Lucie went home July 29 without any respiratory support or feeding support.  I was thrilled. She has been fortunate enough to not have any issues that have landed her back in the hospital since we brought her home. 

Our reality is very different than other CDH families.   Our reality may not be the perfect beginning.  Our reality may have been very different than what I envisioned when I dreamed about becoming a mom, but our reality is a dream come true. Our reality is that our daughter survived. 

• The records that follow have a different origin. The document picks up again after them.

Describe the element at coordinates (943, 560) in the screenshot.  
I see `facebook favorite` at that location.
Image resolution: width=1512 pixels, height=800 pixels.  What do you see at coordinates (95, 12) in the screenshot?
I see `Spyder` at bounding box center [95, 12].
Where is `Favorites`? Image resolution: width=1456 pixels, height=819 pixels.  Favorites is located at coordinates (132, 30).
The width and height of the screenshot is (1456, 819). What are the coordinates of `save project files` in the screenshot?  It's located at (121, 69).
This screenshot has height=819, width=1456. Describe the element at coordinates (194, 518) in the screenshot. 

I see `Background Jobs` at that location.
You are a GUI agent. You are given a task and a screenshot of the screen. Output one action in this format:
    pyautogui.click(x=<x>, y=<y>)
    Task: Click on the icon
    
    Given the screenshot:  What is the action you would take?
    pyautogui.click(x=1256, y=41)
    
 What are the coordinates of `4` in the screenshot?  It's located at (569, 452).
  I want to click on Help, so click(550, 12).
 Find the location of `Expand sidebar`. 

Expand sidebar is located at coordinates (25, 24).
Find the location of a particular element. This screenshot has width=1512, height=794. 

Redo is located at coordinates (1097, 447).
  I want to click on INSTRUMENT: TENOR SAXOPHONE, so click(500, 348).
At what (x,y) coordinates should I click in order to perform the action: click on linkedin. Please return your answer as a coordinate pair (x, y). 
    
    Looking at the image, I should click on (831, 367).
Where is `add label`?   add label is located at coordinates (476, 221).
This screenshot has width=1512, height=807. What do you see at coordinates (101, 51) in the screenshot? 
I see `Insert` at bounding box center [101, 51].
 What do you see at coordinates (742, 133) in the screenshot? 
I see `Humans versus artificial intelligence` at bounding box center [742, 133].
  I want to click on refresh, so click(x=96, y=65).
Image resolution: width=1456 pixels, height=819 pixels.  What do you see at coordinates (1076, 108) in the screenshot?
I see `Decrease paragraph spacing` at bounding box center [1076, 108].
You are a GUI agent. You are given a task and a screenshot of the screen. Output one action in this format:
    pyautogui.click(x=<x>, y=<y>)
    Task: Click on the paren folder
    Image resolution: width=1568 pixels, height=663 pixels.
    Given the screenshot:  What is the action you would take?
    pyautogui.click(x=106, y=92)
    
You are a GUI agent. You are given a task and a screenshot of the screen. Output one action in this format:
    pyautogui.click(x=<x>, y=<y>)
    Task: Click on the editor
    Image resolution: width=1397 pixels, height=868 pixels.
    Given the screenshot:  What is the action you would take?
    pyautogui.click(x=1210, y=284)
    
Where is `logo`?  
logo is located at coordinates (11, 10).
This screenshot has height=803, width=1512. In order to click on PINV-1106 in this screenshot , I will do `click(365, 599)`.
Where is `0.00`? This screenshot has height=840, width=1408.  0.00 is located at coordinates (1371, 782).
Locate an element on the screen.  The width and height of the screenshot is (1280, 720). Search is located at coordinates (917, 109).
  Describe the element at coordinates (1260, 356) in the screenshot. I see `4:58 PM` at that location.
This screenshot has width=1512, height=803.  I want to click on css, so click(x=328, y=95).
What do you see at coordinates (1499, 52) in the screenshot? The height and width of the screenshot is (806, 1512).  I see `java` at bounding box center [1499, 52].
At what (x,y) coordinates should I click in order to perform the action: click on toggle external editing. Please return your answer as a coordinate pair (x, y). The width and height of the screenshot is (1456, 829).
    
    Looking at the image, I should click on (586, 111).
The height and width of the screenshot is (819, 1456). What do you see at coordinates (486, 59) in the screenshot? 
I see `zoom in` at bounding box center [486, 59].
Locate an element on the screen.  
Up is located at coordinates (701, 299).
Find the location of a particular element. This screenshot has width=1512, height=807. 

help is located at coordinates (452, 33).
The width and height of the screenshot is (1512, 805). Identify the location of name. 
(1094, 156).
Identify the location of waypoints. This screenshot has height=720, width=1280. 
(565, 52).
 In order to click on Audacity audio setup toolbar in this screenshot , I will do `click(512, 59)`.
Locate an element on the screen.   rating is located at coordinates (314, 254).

Mr. Sparks, thank you for reading my daughter’s story.  I hope she inspires you write about this reality that we have all faced.  Some of our realities end with a child coming home healthy and happy.  Others have their reality end bringing their child home on much needed medical support and happy.  Others have their reality end by not bringing their child home.  This is a reality I pray that can be stopped.  The only way to stop it is for more funding for research.  The only way for more funding for research is for more awareness.  Please, Mr. Sparks, consider writing about a CDH family in one of your upcoming novels. These are love stories like none other. 

Laura Henderson
Mom to left sided CDHer Lucie born 7/2013

1 comment:

  1. I'm very happy to read about how well your daughter did, after the repair! I think others who are carrying a baby with CDH will read your story and find hope and strength from it.

    My daughter was born back in 1990, with the same condition. Her repair went well. Her incision was twice as big, but that could have been just how they did it back then. She was in the hospital for four months, but then started getting better, slowly but surely. She's grown, now and not limited by having been born with CDH, at all! Best wishes to you and your daughter, for the future!